After locating the line with "Биоэнергетика (126, 397)" in the records below, print it and every line after it exactly.
[Given records — start]
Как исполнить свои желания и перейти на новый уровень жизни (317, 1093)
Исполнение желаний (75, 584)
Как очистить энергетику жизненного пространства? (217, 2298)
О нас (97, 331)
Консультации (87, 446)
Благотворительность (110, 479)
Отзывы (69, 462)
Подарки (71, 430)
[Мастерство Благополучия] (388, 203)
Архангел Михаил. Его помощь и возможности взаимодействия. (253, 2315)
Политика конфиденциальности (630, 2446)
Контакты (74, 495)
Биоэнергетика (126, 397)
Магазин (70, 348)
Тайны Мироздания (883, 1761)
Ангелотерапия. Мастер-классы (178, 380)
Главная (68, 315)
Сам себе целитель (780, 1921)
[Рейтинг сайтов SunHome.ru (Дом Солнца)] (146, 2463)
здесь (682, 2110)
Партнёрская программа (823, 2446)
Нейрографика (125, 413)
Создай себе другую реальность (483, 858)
[Given records — finish]
■ **Reply to the task**:
Биоэнергетика (126, 397)
Магазин (70, 348)
Тайны Мироздания (883, 1761)
Ангелотерапия. Мастер-классы (178, 380)
Главная (68, 315)
Сам себе целитель (780, 1921)
[Рейтинг сайтов SunHome.ru (Дом Солнца)] (146, 2463)
здесь (682, 2110)
Партнёрская программа (823, 2446)
Нейрографика (125, 413)
Создай себе другую реальность (483, 858)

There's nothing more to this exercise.